Task objective – Transcribe the data that follows precisely, omitting nothing.
★ ★ ★
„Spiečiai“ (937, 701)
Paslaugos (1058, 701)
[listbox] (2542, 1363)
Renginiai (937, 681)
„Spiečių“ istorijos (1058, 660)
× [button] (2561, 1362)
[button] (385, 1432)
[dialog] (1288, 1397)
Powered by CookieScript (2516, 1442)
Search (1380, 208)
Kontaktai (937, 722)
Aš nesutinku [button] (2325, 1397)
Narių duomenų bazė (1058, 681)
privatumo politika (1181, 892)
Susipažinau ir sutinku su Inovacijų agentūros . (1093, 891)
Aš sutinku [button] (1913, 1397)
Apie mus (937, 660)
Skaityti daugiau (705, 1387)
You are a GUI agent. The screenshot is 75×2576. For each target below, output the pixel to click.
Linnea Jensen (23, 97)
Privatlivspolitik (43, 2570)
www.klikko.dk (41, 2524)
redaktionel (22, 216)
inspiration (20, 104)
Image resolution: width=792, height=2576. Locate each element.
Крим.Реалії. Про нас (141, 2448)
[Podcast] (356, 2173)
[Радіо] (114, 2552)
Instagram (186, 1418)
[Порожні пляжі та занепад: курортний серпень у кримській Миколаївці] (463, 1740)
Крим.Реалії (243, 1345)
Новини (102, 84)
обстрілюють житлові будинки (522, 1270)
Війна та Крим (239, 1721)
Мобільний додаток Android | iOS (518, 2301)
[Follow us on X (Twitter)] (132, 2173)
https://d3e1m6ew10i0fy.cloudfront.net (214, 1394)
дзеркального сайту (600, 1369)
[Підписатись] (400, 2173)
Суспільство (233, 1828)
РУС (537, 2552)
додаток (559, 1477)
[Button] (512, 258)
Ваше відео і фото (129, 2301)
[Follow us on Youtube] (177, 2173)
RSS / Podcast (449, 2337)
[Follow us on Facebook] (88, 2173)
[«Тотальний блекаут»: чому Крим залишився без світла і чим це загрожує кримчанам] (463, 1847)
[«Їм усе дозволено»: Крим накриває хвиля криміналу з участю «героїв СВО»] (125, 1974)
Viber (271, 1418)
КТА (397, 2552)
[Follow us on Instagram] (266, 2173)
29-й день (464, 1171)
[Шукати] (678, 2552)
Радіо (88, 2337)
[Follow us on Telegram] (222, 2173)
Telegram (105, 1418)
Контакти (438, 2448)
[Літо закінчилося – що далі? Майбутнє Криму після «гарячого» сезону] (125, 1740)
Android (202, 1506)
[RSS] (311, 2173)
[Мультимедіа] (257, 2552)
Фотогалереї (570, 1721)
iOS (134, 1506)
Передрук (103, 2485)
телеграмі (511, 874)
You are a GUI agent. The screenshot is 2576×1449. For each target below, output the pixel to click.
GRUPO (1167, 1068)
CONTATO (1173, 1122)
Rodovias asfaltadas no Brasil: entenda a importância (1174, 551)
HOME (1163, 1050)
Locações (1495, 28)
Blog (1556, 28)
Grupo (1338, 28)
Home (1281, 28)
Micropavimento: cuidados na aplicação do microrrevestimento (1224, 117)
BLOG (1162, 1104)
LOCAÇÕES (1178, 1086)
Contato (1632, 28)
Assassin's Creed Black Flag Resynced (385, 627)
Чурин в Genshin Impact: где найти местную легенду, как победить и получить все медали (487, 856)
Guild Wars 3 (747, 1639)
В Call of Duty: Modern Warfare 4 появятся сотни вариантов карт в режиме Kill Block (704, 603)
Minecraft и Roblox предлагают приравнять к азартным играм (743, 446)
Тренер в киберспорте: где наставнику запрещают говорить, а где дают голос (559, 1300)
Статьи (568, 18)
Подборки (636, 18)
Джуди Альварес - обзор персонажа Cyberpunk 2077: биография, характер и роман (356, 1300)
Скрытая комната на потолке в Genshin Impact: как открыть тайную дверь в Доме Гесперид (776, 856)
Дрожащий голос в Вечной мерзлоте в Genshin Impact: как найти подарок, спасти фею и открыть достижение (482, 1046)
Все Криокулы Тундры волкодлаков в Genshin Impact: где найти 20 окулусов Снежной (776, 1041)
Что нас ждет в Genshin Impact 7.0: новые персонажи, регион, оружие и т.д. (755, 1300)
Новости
★ ★ ★
The answer –
„Spiečiai“ (937, 701)
Paslaugos (1058, 701)
[listbox] (2542, 1363)
Renginiai (937, 681)
„Spiečių“ istorijos (1058, 660)
× [button] (2561, 1362)
[button] (385, 1432)
[dialog] (1288, 1397)
Powered by CookieScript (2516, 1442)
Search (1380, 208)
Kontaktai (937, 722)
Aš nesutinku [button] (2325, 1397)
Narių duomenų bazė (1058, 681)
privatumo politika (1181, 892)
Susipažinau ir sutinku su Inovacijų agentūros . (1093, 891)
Aš sutinku [button] (1913, 1397)
Apie mus (937, 660)
Skaityti daugiau (705, 1387)
You are a GUI agent. The screenshot is 75×2576. For each target below, output the pixel to click.
Linnea Jensen (23, 97)
Privatlivspolitik (43, 2570)
www.klikko.dk (41, 2524)
redaktionel (22, 216)
inspiration (20, 104)
Image resolution: width=792, height=2576. Locate each element.
Крим.Реалії. Про нас (141, 2448)
[Podcast] (356, 2173)
[Радіо] (114, 2552)
Instagram (186, 1418)
[Порожні пляжі та занепад: курортний серпень у кримській Миколаївці] (463, 1740)
Крим.Реалії (243, 1345)
Новини (102, 84)
обстрілюють житлові будинки (522, 1270)
Війна та Крим (239, 1721)
Мобільний додаток Android | iOS (518, 2301)
[Follow us on X (Twitter)] (132, 2173)
https://d3e1m6ew10i0fy.cloudfront.net (214, 1394)
дзеркального сайту (600, 1369)
[Підписатись] (400, 2173)
Суспільство (233, 1828)
РУС (537, 2552)
додаток (559, 1477)
[Button] (512, 258)
Ваше відео і фото (129, 2301)
[Follow us on Youtube] (177, 2173)
RSS / Podcast (449, 2337)
[Follow us on Facebook] (88, 2173)
[«Тотальний блекаут»: чому Крим залишився без світла і чим це загрожує кримчанам] (463, 1847)
[«Їм усе дозволено»: Крим накриває хвиля криміналу з участю «героїв СВО»] (125, 1974)
Viber (271, 1418)
КТА (397, 2552)
[Follow us on Instagram] (266, 2173)
29-й день (464, 1171)
[Шукати] (678, 2552)
Радіо (88, 2337)
[Follow us on Telegram] (222, 2173)
Telegram (105, 1418)
Контакти (438, 2448)
[Літо закінчилося – що далі? Майбутнє Криму після «гарячого» сезону] (125, 1740)
Android (202, 1506)
[RSS] (311, 2173)
[Мультимедіа] (257, 2552)
Фотогалереї (570, 1721)
iOS (134, 1506)
Передрук (103, 2485)
телеграмі (511, 874)
You are a GUI agent. The screenshot is 2576×1449. For each target below, output the pixel to click.
GRUPO (1167, 1068)
CONTATO (1173, 1122)
Rodovias asfaltadas no Brasil: entenda a importância (1174, 551)
HOME (1163, 1050)
Locações (1495, 28)
Blog (1556, 28)
Grupo (1338, 28)
Home (1281, 28)
Micropavimento: cuidados na aplicação do microrrevestimento (1224, 117)
BLOG (1162, 1104)
LOCAÇÕES (1178, 1086)
Contato (1632, 28)
Assassin's Creed Black Flag Resynced (385, 627)
Чурин в Genshin Impact: где найти местную легенду, как победить и получить все медали (487, 856)
Guild Wars 3 (747, 1639)
В Call of Duty: Modern Warfare 4 появятся сотни вариантов карт в режиме Kill Block (704, 603)
Minecraft и Roblox предлагают приравнять к азартным играм (743, 446)
Тренер в киберспорте: где наставнику запрещают говорить, а где дают голос (559, 1300)
Статьи (568, 18)
Подборки (636, 18)
Джуди Альварес - обзор персонажа Cyberpunk 2077: биография, характер и роман (356, 1300)
Скрытая комната на потолке в Genshin Impact: как открыть тайную дверь в Доме Гесперид (776, 856)
Дрожащий голос в Вечной мерзлоте в Genshin Impact: как найти подарок, спасти фею и открыть достижение (482, 1046)
Все Криокулы Тундры волкодлаков в Genshin Impact: где найти 20 окулусов Снежной (776, 1041)
Что нас ждет в Genshin Impact 7.0: новые персонажи, регион, оружие и т.д. (755, 1300)
Новости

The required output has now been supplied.